Collected data:
____________
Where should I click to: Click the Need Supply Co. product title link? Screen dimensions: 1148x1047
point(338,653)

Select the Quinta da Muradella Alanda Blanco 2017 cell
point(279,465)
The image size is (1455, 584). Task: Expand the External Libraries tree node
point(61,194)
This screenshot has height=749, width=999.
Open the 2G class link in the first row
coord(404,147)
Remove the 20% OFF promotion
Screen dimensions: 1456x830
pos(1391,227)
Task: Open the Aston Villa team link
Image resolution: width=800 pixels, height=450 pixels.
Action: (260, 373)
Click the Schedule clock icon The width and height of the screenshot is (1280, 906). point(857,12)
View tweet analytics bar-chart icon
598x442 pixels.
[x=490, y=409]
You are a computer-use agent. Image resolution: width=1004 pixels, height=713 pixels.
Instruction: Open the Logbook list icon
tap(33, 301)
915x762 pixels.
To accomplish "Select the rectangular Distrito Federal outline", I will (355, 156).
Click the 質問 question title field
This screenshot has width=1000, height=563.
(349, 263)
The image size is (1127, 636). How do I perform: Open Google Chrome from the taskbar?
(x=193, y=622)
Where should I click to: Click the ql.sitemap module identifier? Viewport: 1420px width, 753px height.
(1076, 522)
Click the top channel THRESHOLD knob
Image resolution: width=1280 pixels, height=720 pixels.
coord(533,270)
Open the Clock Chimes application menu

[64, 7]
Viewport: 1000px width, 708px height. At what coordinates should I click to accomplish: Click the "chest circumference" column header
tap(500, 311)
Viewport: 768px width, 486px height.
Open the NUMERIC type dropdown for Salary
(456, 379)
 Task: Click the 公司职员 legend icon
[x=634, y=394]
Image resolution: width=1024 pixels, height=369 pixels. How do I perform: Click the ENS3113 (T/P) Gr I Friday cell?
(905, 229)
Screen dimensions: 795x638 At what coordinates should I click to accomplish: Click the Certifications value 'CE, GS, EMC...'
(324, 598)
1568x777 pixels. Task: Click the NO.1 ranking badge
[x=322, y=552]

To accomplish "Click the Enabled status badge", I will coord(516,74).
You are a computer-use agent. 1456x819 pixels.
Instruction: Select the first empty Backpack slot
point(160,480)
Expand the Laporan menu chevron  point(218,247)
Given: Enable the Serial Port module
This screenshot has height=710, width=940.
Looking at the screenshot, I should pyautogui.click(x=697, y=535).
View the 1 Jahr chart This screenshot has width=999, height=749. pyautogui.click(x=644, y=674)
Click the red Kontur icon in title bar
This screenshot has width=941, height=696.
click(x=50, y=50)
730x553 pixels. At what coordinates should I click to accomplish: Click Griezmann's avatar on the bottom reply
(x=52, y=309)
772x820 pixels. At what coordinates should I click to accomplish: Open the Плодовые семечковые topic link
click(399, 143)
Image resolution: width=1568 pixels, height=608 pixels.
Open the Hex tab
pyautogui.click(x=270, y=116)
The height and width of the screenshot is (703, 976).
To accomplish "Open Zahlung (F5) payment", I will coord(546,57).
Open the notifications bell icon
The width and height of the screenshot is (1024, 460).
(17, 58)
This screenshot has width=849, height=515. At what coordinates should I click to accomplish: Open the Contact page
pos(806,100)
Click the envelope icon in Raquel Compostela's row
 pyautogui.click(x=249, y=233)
____________
Filter the entries down to the lines with the word "computer" in them, and copy those lines.

• [TASK RESPONSE]:
You are a computer-use agent. Image resolution: width=1004 pixels, height=713 pixels.
You are a computer-use agent. 1456x819 pixels.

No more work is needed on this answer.